If the man who brought it to life has his way, the Amazon Alexa could soon become more like your mum than the responsive robot it is today, starting to anticipate your needs, dole out advice and perhaps offer a little light scolding.

If the man who brought it to life has his way, the Amazon Alexa could soon become more like your mum than the responsive robot it is today, starting to anticipate your needs, dole out advice and perhaps offer a little light scolding.

“It’s going to rain today — you may need your umbrella,” it might say. Or: “You’ve left your thermostat at 23C; it should be lower to save energy. Shall I turn it down for you?”

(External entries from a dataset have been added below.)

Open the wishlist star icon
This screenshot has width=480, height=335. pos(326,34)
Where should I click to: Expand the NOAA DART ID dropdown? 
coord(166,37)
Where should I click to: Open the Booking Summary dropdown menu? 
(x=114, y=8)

Rather than calling it “Mum”, Rohit Prasad, head scientist at Amazon’s Alexa division, prefers to use the word “friend”. He has spent the past decade developing the home device and is now leader of the Alexa business. His vision is “for her to evolve from just an artificial intelligence [AI] assistant to an adviser and a companion, to reduce our cognitive burden”.

Prasad talked about a day when Alexa would do things automatically, without instructions. “You walk in and the blinds go up: that’s the sort of interaction we want to achieve, so the technology is there when you need it and it disappears when you don’t.”

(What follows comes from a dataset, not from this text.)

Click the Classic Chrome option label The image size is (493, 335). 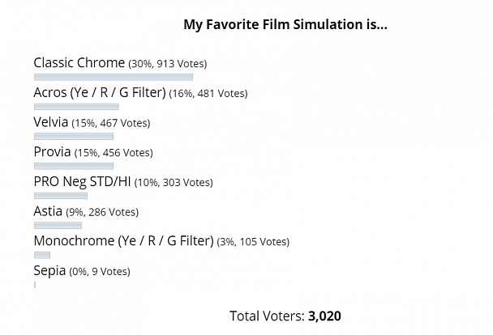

There is a lot of work to do to develop this more sophisticated future, known as ambient intelligence, and the challenge is not just the technology but the economic environment.

Since Prasad spoke to media, Amazon has announced a review of costs and is expected to cut thousands of jobs. Reports suggest that the Alexa division is a prime target because apart from the sale of the product itself, it is a difficult area to make money from. There are no adverts and voice shopping has not caught on.

The Wall Street Journal reported that Amazon’s device unit, which includes Alexa, has had operating losses of more than $5 billion a year in recent years. The company has not publicly specified what effect job cuts may have. Dave Limp, of Amazon’s device and services division, said: “We are as committed as ever to Echo [the name for the physical products] and Alexa [the voice assistant] and will continue to invest heavily in it.”

Amazon does not say how many people work on Alexa but it is thought that it has 10,000 staff, including in the UK, where Cambridge is a global centre for voice AI.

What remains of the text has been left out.